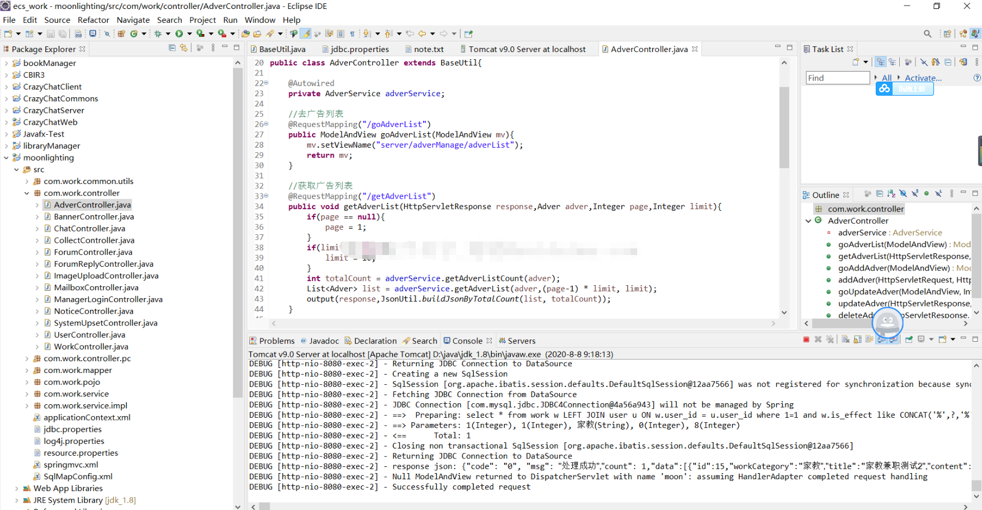982x510 pixels.
Task: Terminate the server with the red stop icon
Action: (x=806, y=339)
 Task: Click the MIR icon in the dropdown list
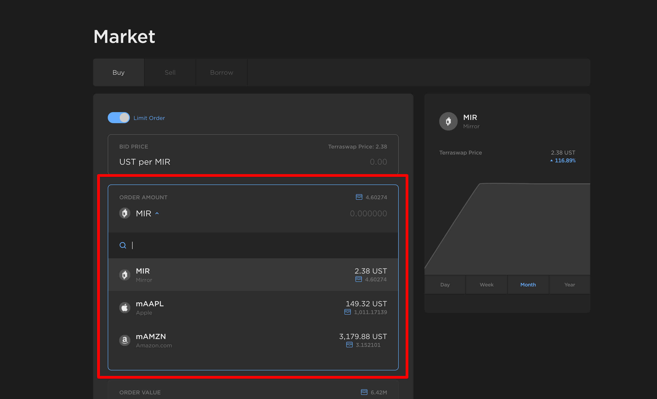(x=125, y=275)
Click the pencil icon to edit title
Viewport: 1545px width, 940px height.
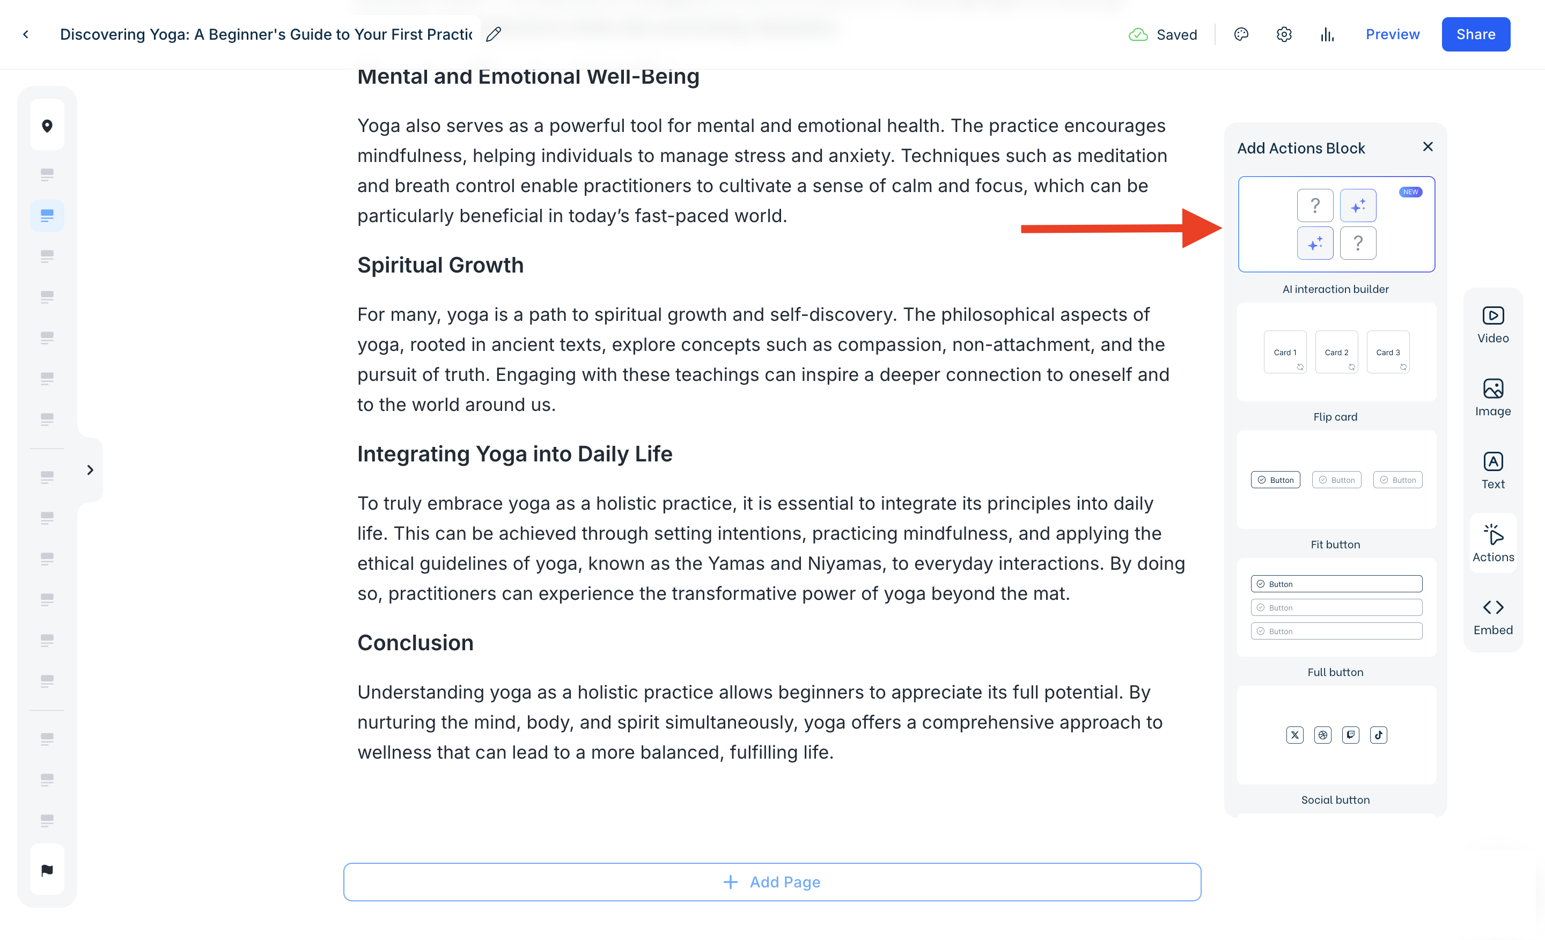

═══

:: Goal of the exercise ::
Copy the lines above word for word, omitting the pictures.

:: The result ::
982x510 pixels.
Task: Terminate the server with the red stop icon
Action: (x=806, y=339)
 Task: Click the MIR icon in the dropdown list
(x=125, y=275)
Click the pencil icon to edit title
Viewport: 1545px width, 940px height.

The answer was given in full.